## REQUIRED WORK
Locate each line of the material that contains "computer", then return it.

── RECORDS SUPPLIED ──

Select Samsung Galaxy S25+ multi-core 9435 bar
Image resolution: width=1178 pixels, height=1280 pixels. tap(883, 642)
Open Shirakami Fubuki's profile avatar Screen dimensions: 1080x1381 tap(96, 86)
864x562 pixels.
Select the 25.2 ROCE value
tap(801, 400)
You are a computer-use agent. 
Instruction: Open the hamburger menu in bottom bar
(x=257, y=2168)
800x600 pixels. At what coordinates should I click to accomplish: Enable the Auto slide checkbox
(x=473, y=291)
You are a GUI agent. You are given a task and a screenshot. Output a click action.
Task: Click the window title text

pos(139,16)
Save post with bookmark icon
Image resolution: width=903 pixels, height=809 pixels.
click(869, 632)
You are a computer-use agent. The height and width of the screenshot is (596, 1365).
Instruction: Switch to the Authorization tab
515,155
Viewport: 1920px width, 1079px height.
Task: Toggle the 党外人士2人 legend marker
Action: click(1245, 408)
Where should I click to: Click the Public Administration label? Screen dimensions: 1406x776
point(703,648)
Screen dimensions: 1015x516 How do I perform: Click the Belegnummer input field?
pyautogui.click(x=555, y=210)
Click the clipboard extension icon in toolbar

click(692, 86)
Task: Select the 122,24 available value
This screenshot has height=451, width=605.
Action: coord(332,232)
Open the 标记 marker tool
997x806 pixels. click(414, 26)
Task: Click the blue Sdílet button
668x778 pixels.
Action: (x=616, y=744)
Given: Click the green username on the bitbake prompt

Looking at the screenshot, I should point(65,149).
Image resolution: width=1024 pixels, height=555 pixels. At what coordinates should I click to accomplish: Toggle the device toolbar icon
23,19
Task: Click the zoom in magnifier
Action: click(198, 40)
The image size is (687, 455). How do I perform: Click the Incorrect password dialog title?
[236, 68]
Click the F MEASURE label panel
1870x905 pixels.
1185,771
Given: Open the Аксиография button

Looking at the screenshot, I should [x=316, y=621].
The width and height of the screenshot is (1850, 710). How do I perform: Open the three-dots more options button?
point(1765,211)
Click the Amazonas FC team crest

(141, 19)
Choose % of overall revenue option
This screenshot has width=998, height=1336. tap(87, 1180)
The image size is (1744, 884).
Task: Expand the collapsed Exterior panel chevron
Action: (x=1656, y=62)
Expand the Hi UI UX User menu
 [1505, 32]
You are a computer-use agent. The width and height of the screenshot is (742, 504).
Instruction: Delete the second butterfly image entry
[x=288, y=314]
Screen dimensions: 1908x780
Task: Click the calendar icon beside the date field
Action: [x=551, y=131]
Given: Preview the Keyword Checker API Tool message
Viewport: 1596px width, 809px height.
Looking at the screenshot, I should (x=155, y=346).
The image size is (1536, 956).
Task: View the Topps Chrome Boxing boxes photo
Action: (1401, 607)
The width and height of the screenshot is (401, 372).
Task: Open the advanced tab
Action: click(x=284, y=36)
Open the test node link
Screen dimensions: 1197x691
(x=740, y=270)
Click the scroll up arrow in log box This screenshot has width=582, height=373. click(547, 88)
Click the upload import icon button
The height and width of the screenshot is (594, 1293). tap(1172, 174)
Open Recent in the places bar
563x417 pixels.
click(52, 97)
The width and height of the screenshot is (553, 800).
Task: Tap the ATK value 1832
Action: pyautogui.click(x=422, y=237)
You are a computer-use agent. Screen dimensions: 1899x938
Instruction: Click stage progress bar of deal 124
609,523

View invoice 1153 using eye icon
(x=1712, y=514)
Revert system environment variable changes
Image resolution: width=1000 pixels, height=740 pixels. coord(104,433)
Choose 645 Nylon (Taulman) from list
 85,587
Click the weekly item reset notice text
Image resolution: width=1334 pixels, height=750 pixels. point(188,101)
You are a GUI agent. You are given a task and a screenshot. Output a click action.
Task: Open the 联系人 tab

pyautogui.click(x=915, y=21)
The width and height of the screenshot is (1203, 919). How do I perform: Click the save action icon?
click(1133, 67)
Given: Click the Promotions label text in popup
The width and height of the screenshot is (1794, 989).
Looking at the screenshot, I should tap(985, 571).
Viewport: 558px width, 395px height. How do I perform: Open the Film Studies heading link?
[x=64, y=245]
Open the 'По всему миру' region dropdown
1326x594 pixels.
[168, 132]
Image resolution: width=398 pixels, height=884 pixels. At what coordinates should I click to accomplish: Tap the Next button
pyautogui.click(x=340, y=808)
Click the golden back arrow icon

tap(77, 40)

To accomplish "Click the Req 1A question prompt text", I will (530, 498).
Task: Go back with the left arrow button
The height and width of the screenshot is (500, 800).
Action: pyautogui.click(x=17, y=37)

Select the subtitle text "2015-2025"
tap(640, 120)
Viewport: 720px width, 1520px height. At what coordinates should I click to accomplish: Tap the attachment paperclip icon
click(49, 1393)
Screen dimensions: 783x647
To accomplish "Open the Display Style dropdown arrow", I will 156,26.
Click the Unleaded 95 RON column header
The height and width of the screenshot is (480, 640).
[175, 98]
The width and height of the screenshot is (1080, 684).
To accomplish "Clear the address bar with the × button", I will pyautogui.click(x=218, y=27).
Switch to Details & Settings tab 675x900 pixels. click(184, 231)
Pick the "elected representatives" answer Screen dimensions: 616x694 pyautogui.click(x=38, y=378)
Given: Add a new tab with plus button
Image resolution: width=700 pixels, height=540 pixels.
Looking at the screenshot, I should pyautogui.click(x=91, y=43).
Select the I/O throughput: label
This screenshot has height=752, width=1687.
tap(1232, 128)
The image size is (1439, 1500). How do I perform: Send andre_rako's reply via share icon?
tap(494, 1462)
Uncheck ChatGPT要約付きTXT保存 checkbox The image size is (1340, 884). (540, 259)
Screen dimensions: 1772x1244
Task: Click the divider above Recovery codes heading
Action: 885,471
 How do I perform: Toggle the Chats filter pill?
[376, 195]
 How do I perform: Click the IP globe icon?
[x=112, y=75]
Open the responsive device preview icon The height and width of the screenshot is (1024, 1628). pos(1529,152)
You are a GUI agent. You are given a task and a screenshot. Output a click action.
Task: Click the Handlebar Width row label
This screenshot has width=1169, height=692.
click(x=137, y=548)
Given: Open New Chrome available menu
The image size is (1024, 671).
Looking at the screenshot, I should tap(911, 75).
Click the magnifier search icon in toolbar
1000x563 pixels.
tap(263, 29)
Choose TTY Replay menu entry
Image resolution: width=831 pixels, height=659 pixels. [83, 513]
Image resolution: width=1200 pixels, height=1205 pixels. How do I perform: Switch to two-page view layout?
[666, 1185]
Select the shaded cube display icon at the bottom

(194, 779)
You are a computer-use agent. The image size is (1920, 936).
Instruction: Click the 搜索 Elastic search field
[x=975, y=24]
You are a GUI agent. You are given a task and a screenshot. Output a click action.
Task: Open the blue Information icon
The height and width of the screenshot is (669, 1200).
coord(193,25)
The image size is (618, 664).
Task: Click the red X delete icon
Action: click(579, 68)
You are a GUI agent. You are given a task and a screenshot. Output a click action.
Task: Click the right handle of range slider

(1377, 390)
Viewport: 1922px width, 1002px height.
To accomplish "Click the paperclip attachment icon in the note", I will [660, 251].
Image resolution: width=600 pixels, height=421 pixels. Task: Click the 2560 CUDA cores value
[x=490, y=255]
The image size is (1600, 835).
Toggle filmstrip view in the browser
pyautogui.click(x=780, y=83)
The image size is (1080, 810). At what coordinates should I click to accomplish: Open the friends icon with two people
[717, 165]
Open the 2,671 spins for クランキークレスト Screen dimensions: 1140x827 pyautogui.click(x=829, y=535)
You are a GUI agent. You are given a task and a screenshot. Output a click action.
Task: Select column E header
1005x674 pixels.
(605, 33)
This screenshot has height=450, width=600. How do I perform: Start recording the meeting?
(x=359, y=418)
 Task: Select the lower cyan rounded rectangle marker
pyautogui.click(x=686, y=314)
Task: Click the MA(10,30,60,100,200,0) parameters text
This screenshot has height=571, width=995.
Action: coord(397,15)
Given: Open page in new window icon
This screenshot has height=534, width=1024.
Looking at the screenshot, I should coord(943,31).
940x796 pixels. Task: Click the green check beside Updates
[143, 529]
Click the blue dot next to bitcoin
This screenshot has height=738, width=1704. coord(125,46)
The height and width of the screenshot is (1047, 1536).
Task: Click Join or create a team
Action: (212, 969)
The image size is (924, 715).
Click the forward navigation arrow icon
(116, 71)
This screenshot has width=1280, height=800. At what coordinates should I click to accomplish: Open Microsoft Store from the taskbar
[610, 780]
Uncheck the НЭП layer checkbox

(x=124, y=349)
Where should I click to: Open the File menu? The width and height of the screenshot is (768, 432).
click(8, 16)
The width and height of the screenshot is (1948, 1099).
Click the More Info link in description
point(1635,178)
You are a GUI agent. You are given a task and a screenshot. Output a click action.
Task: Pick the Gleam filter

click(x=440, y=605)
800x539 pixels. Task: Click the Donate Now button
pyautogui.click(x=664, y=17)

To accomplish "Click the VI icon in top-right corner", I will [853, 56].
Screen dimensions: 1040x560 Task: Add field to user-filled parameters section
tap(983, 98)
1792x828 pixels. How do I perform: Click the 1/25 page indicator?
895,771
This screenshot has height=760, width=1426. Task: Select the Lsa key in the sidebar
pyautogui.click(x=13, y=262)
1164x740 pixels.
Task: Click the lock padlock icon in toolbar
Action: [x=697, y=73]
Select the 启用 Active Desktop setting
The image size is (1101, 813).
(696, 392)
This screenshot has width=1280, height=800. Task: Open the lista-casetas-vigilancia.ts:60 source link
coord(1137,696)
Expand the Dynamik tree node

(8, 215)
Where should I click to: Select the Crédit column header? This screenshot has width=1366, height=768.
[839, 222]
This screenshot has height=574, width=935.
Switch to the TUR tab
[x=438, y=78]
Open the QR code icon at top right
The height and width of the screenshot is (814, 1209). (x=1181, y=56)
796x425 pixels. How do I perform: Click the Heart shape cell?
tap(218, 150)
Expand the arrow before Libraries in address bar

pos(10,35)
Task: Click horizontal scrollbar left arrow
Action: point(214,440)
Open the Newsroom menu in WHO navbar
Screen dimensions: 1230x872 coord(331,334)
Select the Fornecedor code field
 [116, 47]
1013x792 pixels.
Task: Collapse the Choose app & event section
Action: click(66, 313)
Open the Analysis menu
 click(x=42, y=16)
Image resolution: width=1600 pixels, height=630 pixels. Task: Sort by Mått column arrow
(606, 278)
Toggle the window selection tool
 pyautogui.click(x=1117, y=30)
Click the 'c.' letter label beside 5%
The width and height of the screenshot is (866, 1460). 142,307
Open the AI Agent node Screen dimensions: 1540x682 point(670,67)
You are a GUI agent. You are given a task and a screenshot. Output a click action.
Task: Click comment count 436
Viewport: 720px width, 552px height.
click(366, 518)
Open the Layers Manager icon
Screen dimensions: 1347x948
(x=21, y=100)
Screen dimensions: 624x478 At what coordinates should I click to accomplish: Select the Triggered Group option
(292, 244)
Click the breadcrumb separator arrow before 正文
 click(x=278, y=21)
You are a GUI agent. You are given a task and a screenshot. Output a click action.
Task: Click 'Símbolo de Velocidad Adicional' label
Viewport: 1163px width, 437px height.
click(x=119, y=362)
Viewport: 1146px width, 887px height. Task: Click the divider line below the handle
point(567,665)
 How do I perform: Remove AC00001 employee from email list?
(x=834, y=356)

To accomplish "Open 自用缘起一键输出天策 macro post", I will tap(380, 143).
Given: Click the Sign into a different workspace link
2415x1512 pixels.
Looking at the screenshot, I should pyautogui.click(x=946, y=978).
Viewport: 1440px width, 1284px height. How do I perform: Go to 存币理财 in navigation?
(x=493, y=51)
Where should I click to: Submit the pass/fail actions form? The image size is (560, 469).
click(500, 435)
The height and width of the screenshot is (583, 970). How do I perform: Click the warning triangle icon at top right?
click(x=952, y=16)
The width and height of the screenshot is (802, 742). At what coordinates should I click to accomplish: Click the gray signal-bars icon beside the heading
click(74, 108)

───

## OUTPUT FOR THIS EXERCISE
You are a computer-use agent. 
You are a computer-use agent. The height and width of the screenshot is (596, 1365).
You are a computer-use agent. The width and height of the screenshot is (742, 504).
You are a computer-use agent. Screen dimensions: 1899x938
You are a computer-use agent. The image size is (1920, 936).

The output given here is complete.